I would definitely look at raising your iron levels. 57 is not high enough. Many on here take gentle iron (aka iron bisglycinate) which can be purchased in Holland and Barret. Eating liver (if you can stomach it) is supposed to be the most effective means of raising iron - better than iron rich veggies apparently.

Many people report that a 'clean' restrictive diet can be helpful for their symptoms. I definitely notice red wine has a terrible effect - also white wine and beer to a lesser extent. Too much sugar is also bad and in particular ice cream can have a negative effect. I would also echo what Joolsg says about checking that you are not on any meds that have a negative impact on RLS. There is a list of meds somewhere in the RLS UK website - there is also one in the book I mention above.

I really hope you manage to get some relief. Your situation sounds dreadful. Dr. Mark Buchfuhrer - a world expert in the treatment of RLS and a truly compassionate man - expresses the view that almost all RLS sufferers can achieve a treatment regime which allows a near normal life so you should be looking for something better than what you are experiencing now. Dr. Buchfuhrer answers emails from sufferers - usually within 24 hours of receipt. You can find a list of questions and his endlessly patient and comprehensive answers on his website at rlshelp.org. You might wish to send him an email yourself. I would imagine he would suggest withdrawing from ropinerole with the aid of an opioid such as oxycontin or methadone.

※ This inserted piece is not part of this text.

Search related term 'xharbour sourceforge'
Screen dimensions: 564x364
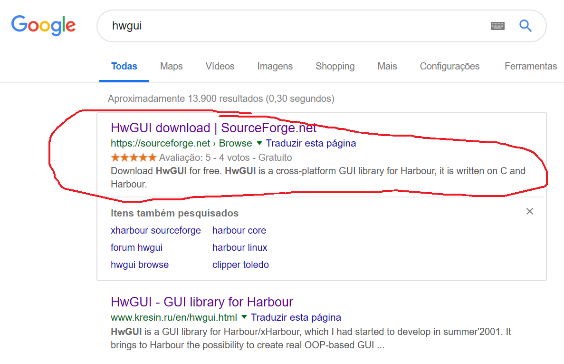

There is one product which has been licensed for the treatment of RLS by the EU called 'targinact' which is based on oxycodone. Given that it is specifically licensed for RLS your GP might be prepared to consider it.

Hi,

I noticed that magnesium citrate was suggested. Please don’t take that as a supplement. It is actually used to either help with constipation or as part of bowel prep for a colonoscopy, especially if you drink half or the whole thing. You want magnesium glycinate, which is absorbed by your body the best. I get one called Pure Encapsulations because they don’t use all that artificial garbage. There are, however, cheaper options.